Vertical LoRA: Dense Expectation-Maximization Interpretation of Transformers
Zhuolin Fu
TL;DR
This paper addresses the challenge of deploying large Transformer models by reframing Transformers as dense Expectation-Maximization algorithms that maximize the posterior $P(y|x;\theta)$. It introduces Vertical LoRA (VLoRA), a base-plus-increments architecture where each layer learns a low-rank increment based on the previous layer, enabling substantial parameter reductions while preserving performance. The approach is theoretically grounded in an EM interpretation and operationalized by partitioning layers into chunks (VLoRA Compounds) with hierarchical increments. Empirically, VLoRA on Vision Transformer setups, exemplified by CIFAR-10 experiments, achieves major parameter savings with comparable accuracy to fully trained baselines, indicating strong practical impact for efficient model design.
Abstract
In this paper, we show how Transformers can be interpreted as dense Expectation-Maximization algorithms performed on Bayesian Nets.

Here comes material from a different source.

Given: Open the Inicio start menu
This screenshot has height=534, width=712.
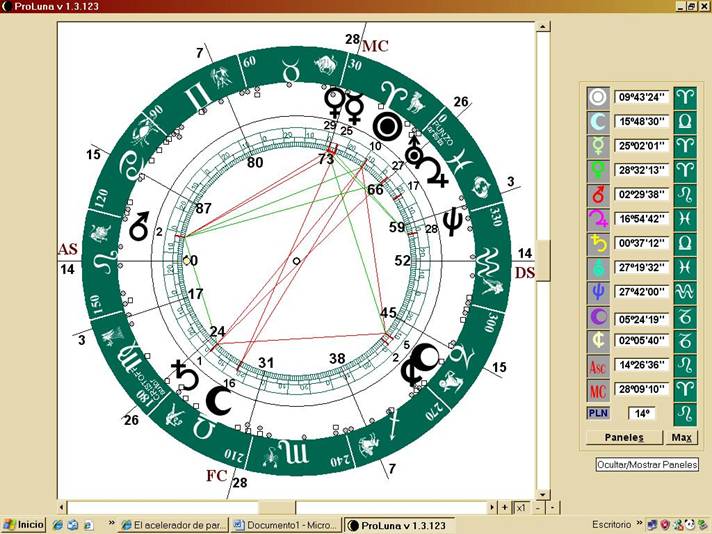Looking at the screenshot, I should pyautogui.click(x=24, y=524).
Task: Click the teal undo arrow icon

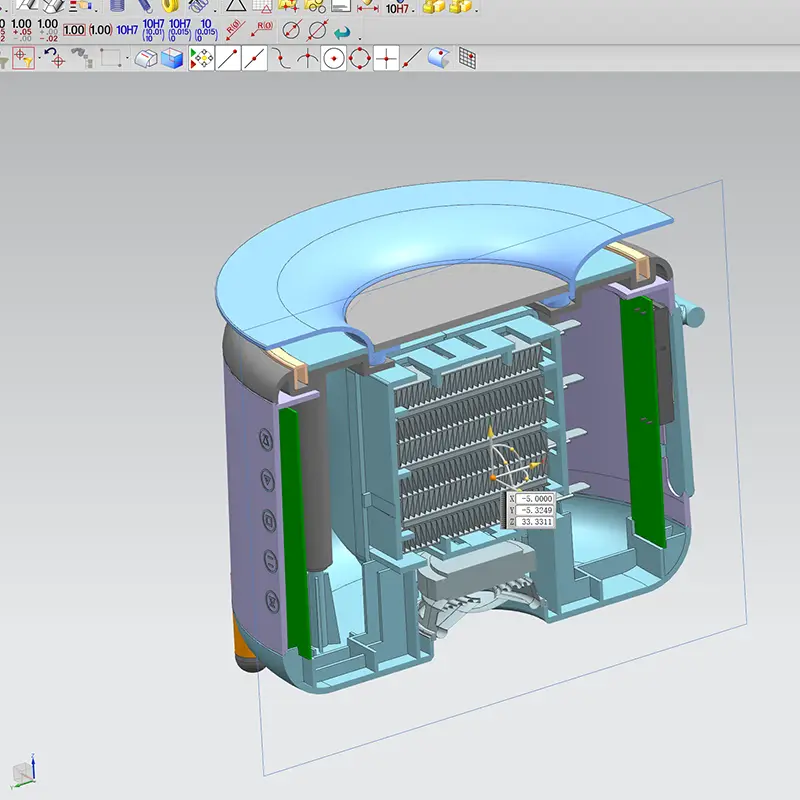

Based on the above interpretation, we propose a new model design paradigm, namely Vertical LoRA (VLoRA), which reduces the parameter count dramatically while preserving performance. In VLoRA, a model consists of layers, each of which recursively learns an increment based on the previous layer. We then apply LoRA decomposition to the increments. VLoRA works on the base model, which is orthogonal to LoRA, meaning they can be used together. We do experiments on various tasks and models. The results show that 1) with VLoRA, the Transformer model parameter count can be reduced dramatically and 2) the performance of the original model is preserved. The source code is available at \url{https://github.com/neverUseThisName/vlora}